"Nancy" Nettlefold | |
---|---|
Born | Lucy Frances Nettlefold 15 June 1891 |
Died | 30 March 1966 | (aged 74)
Nationality | British |
Education | Newnham College |
Known for | Bebb v. The Law Society and County Councillor |
Political party | Conservative |
Lucy Frances Nettlefold OBE aka Nancy Nettlefold (15 June 1891 – 30 March 1966) was a British company director and local government politician. She and three others took the Law Society to court for defining "person" as "man".
Nettlefold was born in London in 1891. Her parents were Emily Josephine (born Buckingham) and Oswald Nettlefold. Her father was a wholesaler of hardware. She was never awarded a law degree because she was a woman. She attended Newnham College and she was the first woman to be awarded for coming first in both parts of Cambridge University's double law tripos.[1] Cambridge allowed women to take the exams but never awarded them degrees for many decades. She was articled unofficially to a Lincoln's Inn law firm before joining the National Service for Women.
In 1913, Nettlefold and three other women started an unsuccessful legal action requesting that the Law Society should be compelled to admit women to its preliminary examinations.[2][3] The three other women were Maud Crofts, Karin Costelloe, who became a psychoanalyst, and Gwyneth Bebb.[2][3][4]
Her friend Bebb became the named party for, Bebb v. The Law Society represented by Stanley Buckmaster KC and R. A. Wright. The test case was heard in the Chancery Division in July 1913 by a hostile judge Mr Justice Joyce. The Solicitors Act 1843 included the sentence, 'every Word importing the Masculine Gender only shall extend and be applied to a Female as well as a Male'. The judge ruled that women had no precedent and therefore he could not authorise the first.[1]
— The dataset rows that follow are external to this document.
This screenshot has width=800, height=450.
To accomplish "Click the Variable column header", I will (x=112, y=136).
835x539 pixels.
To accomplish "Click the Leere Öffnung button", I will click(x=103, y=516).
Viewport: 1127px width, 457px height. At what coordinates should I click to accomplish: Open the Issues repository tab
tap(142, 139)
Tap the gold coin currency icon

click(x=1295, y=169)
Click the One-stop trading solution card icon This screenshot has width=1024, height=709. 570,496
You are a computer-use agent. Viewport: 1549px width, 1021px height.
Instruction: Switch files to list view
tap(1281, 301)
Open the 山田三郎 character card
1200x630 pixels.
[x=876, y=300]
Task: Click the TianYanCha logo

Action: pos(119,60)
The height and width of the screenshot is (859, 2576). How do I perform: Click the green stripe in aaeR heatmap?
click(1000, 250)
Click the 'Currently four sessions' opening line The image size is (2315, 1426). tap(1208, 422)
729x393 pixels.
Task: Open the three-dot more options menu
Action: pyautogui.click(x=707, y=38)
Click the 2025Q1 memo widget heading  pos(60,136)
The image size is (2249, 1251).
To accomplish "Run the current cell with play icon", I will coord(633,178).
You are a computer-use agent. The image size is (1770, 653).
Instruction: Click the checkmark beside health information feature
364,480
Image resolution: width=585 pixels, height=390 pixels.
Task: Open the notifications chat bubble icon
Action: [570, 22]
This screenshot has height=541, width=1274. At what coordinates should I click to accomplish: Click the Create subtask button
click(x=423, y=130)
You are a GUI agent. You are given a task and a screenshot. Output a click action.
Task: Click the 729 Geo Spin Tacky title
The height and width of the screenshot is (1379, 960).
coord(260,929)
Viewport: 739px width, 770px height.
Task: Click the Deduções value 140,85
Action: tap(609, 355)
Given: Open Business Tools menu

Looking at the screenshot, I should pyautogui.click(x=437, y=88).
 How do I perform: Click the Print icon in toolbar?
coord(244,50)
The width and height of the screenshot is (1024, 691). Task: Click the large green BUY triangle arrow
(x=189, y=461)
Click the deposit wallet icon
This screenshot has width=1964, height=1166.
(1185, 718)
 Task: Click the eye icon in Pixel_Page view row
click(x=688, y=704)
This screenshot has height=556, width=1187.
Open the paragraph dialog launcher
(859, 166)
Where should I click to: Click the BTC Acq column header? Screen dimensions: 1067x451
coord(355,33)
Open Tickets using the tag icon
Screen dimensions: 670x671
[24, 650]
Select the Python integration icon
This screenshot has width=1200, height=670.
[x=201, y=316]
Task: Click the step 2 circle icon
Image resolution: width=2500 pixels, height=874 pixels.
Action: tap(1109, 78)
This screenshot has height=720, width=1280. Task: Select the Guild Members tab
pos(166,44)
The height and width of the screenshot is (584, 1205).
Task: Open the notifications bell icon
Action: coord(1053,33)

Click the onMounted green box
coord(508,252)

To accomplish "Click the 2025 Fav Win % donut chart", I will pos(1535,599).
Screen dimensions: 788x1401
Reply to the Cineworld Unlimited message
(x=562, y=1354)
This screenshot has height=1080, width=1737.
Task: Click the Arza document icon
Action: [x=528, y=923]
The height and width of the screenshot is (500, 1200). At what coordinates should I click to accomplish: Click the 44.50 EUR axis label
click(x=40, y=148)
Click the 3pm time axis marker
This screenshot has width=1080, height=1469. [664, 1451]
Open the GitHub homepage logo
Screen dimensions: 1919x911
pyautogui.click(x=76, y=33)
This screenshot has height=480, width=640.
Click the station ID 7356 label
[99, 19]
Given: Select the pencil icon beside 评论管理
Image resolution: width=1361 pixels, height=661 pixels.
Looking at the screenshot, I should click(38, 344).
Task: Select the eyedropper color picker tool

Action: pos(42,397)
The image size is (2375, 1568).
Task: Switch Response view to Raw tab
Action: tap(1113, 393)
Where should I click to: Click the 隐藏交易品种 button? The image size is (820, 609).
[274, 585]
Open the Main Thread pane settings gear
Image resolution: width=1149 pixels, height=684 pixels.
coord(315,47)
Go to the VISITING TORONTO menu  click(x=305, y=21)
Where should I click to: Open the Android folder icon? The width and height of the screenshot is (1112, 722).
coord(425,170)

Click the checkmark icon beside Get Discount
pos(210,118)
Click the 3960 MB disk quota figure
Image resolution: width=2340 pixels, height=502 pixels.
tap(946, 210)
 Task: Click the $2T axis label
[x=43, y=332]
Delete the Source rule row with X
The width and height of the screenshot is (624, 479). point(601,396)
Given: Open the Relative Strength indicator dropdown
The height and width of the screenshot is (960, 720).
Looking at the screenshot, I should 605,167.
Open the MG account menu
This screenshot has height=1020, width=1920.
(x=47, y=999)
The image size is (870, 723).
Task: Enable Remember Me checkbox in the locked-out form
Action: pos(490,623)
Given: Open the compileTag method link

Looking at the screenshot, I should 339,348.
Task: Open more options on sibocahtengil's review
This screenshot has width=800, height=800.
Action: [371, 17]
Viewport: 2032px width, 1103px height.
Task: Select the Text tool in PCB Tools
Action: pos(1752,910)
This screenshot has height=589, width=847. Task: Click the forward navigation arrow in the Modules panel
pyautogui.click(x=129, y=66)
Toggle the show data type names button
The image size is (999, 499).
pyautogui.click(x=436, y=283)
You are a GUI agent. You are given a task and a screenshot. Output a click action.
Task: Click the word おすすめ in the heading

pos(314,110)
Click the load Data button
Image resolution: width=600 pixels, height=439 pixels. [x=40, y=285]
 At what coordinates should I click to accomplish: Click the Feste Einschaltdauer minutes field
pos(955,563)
The decision was upheld in the Court of Appeal in December 1913, heard by the Master of the Rolls Lord Cozens-Hardy, Lord Justice Swinfen Eady and Lord Justice Phillimore (included in the law reports in 1914).[5]
The press was mostly in favour, and the case helped the campaign for women's admission to the legal profession in Britain. The passage of the Sex Disqualification (Removal) Act 1919 allowed women to be lawyers.[6] Bebb was expected to be the first Brititish woman lawyer but she died giving birth to her second child. Nettlefold abandoned a career in law after World War I and became a director of Nettlefold & Sons; in 1924, she and her brother became joint managing directors and served until 1945. Of the four who had contested the legal case only Maud Crofts succeeded in becoming a lawyer. Nettlefold left law, Costelloe became a psychoanalyst, Bedd died, but Crofts became the first woman lawyer and a partner in the law firm of Crofts, Ingram and Wyatt & Co.[7]
In 1939, when war broke out, two women were appointed to lead the reformed Women's Royal Naval Service (WRNS). There was no staff and initially only volunteer helpers but 1,500 new members were to be recruited. The interview panel was the WRNS director Vera Laughton Mathews, her deputy Ethel Goodenough, Myra Curtis, and Nettlefold who was chosen because she had been at university with Mathews.[8]
In 1944, Nettlefold joined the Royal Commission on equal pay. She and two others had to present a minority report as the commission would not support their position of equal pay for women as a recommendation.[1]
She joined London County Council in 1949 for the Conservative Party[9] and she became an OBE in 1946. She was on the LCC until 1960. In 1953 she joined Marylebone borough council. Her sister Joyce Newton-Thompson became first woman mayor of Cape Town.[1]
Nettlefold retired in 1960 and died in Cape Town in 1966.[1]